EXERCISE INSTRUCTIONS = Find each line below that includes "Save", then copy it.

AVAILABLE DATA =
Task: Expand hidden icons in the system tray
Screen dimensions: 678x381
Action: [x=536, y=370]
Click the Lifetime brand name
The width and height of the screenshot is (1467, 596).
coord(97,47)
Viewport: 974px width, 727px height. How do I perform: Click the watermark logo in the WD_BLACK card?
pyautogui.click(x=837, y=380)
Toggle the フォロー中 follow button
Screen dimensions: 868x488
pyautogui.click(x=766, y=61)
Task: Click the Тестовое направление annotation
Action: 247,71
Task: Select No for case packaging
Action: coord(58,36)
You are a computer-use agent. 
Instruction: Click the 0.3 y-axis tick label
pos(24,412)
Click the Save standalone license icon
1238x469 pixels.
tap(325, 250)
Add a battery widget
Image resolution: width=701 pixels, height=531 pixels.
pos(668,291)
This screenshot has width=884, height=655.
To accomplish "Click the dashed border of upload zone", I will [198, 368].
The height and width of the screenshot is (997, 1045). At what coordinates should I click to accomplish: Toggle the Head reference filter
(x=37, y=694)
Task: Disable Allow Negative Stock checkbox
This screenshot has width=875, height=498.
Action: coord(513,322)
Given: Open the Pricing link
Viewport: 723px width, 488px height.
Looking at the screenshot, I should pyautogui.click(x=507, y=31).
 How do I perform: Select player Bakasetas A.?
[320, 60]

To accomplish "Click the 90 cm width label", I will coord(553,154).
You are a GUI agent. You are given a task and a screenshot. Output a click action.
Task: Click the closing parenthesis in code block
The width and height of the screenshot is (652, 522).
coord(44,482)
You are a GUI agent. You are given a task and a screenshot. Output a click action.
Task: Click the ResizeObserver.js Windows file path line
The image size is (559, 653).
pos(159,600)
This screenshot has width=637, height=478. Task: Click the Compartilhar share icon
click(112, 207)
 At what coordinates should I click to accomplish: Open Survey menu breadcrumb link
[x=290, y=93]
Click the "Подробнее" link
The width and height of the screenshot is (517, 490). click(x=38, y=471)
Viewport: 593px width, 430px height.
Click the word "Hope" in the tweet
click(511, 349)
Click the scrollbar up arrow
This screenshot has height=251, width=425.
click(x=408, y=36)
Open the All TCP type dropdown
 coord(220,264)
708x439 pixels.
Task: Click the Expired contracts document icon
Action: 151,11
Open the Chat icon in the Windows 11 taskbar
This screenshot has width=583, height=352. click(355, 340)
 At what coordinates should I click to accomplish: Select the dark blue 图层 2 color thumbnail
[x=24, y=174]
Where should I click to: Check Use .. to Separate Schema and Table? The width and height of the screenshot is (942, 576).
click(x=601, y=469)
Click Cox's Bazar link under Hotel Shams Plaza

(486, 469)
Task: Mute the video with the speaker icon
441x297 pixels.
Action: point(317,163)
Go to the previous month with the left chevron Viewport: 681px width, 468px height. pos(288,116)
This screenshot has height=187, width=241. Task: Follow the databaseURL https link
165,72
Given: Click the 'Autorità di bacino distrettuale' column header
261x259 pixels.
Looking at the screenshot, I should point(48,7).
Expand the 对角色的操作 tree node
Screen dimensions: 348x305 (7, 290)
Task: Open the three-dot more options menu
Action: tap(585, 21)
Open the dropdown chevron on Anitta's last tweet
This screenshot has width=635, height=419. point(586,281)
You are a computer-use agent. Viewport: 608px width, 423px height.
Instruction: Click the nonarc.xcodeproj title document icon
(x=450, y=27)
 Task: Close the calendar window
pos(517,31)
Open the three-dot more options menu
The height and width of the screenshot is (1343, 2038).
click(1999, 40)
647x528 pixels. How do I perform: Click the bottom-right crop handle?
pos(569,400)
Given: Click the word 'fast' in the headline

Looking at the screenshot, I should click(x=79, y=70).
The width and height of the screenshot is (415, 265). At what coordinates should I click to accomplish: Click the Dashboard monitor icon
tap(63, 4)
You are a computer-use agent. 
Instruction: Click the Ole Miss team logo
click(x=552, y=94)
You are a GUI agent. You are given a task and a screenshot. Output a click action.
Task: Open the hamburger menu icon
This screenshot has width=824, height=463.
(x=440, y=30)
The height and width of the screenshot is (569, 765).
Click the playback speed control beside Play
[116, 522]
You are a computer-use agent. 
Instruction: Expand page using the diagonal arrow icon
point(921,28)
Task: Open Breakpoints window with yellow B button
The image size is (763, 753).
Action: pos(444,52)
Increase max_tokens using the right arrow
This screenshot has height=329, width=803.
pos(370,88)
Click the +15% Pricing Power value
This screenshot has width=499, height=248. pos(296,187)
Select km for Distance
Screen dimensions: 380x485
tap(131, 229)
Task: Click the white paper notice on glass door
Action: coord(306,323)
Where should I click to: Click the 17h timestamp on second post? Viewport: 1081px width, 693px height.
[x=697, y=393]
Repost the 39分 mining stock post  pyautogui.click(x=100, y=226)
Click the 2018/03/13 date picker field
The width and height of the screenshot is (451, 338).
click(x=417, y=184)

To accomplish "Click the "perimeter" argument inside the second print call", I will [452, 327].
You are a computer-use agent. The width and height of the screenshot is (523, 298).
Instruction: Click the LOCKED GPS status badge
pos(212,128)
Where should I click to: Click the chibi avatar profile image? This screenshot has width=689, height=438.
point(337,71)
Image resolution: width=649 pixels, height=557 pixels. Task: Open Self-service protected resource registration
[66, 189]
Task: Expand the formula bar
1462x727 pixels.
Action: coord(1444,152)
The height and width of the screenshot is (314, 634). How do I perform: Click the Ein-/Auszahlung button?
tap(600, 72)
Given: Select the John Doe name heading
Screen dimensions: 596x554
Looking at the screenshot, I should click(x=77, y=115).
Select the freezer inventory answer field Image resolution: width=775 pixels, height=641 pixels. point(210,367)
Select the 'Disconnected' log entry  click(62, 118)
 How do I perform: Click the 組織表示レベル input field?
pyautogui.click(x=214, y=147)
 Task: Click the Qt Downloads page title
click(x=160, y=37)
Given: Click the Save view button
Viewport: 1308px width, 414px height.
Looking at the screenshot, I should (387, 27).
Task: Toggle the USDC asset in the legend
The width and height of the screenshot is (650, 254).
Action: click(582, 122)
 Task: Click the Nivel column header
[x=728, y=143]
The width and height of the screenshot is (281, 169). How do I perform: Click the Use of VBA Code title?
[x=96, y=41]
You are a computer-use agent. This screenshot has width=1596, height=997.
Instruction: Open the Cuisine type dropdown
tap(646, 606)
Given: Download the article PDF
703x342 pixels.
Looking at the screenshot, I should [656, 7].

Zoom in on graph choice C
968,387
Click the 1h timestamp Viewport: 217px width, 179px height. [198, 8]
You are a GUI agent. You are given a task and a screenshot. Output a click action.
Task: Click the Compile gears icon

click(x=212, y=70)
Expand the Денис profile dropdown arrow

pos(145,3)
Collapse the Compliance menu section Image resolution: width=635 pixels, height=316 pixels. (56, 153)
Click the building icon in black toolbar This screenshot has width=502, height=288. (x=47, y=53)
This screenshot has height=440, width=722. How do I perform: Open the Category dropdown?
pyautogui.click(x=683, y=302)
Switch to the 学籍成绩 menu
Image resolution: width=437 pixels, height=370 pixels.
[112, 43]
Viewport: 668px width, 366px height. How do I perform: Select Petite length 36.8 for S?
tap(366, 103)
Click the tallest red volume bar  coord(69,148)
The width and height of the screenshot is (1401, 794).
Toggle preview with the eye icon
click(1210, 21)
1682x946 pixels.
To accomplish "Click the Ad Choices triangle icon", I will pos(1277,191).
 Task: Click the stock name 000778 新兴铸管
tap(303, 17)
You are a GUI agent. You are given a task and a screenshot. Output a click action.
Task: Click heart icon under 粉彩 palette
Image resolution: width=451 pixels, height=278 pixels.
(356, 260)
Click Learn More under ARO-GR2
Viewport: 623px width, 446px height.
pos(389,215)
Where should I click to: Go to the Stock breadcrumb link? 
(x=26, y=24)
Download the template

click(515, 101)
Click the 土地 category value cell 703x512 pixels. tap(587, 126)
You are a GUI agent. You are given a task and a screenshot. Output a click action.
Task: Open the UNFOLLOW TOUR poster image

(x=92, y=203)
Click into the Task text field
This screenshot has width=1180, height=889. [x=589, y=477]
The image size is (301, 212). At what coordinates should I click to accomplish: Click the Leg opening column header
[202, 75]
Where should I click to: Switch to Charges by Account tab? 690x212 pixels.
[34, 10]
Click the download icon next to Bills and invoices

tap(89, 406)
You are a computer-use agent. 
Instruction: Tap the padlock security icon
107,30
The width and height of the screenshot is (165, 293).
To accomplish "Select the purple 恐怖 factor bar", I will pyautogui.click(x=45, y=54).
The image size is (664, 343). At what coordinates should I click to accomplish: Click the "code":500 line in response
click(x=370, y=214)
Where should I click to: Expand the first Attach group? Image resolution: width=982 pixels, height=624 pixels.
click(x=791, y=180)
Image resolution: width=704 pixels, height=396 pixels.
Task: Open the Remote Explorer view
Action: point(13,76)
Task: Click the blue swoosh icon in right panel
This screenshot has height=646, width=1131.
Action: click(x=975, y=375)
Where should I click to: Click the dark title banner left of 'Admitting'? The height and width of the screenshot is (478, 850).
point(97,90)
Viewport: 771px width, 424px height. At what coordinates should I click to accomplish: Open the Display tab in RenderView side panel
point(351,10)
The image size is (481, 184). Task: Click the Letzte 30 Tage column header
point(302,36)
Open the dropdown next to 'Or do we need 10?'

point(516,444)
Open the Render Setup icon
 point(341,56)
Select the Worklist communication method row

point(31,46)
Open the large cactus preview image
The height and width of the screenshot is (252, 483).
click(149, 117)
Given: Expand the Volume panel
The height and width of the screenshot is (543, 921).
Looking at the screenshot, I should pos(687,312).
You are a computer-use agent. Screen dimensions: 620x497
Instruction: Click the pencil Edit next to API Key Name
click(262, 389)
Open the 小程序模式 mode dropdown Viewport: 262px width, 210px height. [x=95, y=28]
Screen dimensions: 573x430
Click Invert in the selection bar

RESULT OF THE TASK =
Click the Save standalone license icon
Given: Click the Save view button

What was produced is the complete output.